# PREPROCESSING (Part1)

# Data checking

## Get familiar with your data

Before doing any calculation, just have a look at your data. Even with cured data sets, the answer to one or more of the following questions could be "yes":
- Is there anything wrong with the data?
- Are there any quirks with the data?
- Do I need to fix or remove any of the data?

Let's read some data!

http://pandas.pydata.org/pandas-docs/stable/

In [None]:
import pandas as pd

init_data = pd.read_csv('init_data.csv')
init_data

By visual inspection (we see the first 5 and the last 5), we can detect some possible quirks:

- v5 seems to be constant
- v6 seems to be -v1

We can try to confirm the suspicions.

In [None]:
init_data.describe()

Indeed
- v5 has null std, thus constant. We remove it.
- v6 and v1 have opposite mean, the same std, and opposite-crossed min, max and quartiles.
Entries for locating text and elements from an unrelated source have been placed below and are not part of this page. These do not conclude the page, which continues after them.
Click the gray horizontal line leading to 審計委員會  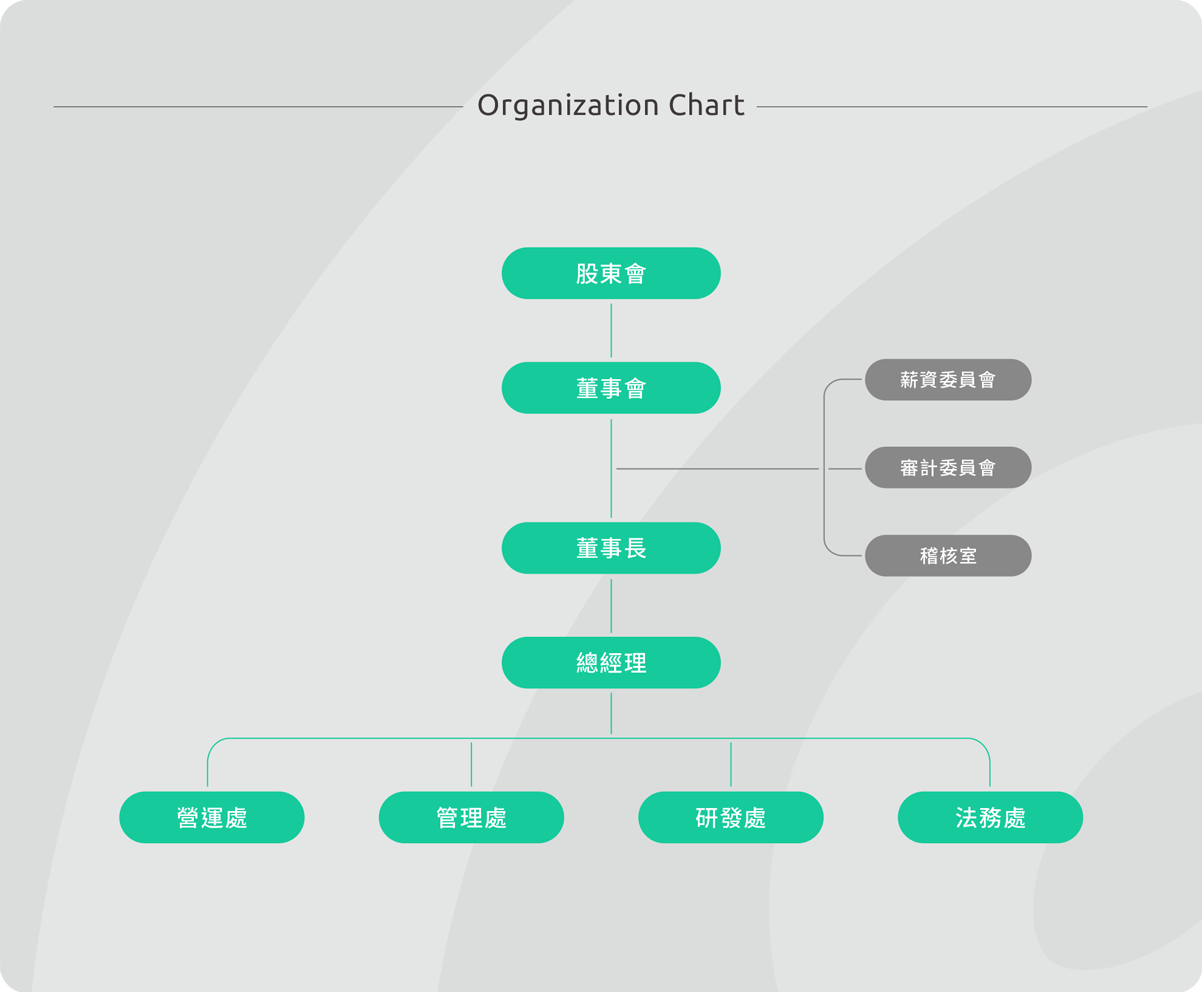pyautogui.click(x=717, y=469)
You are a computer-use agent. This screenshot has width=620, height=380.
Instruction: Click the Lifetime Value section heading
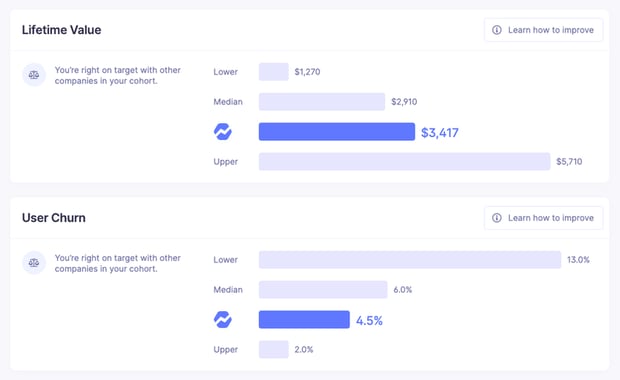62,30
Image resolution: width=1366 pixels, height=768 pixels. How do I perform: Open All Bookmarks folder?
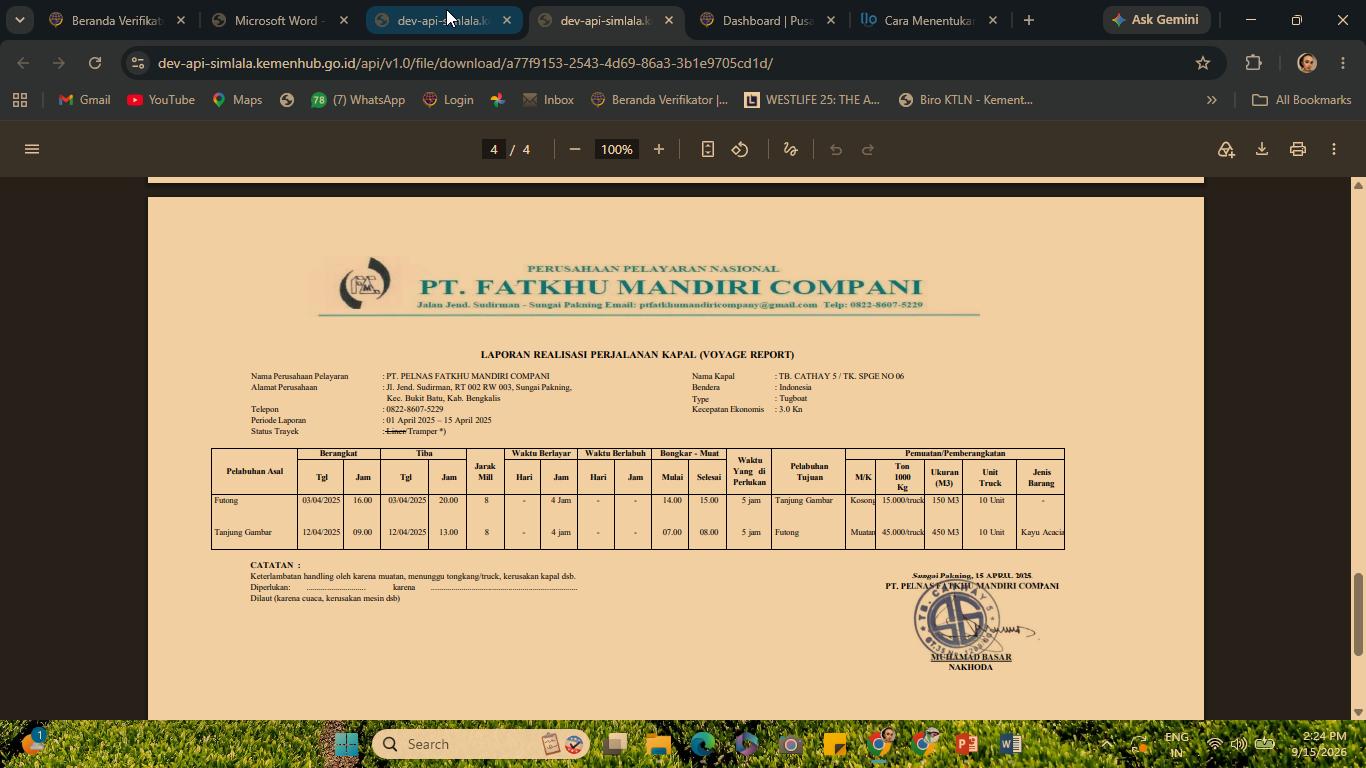point(1302,100)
We check whether v6 is equal to -v1. If so, we remove v6.

In [None]:
list(init_data.v6.values) == list(init_data.v1.values * (-1))

In [None]:
init_data.drop('v5', axis=1, inplace=True)
init_data.drop('v6', axis=1, inplace=True)

Something else? What about v4 and v7? 
A picture is worth a thousand words

In [None]:
import seaborn as sns
import matplotlib.pyplot as plt
%matplotlib inline

sns.pairplot(init_data, hue='c', vars=['v1', 'v2', 'v3', 'v4', 'v7'], height=2.5, palette=None);
plt.show()

The relationship with v1, v2, and v3 of both v4 and v7 is the same, but for the scale.

It seems that v7 is equal to v4+2.5. Let's check it

In [None]:
list(init_data.v7.values) == list(init_data.v4.values + 2.5)

We remove v7.

In [None]:
init_data.drop('v7', axis=1, inplace=True)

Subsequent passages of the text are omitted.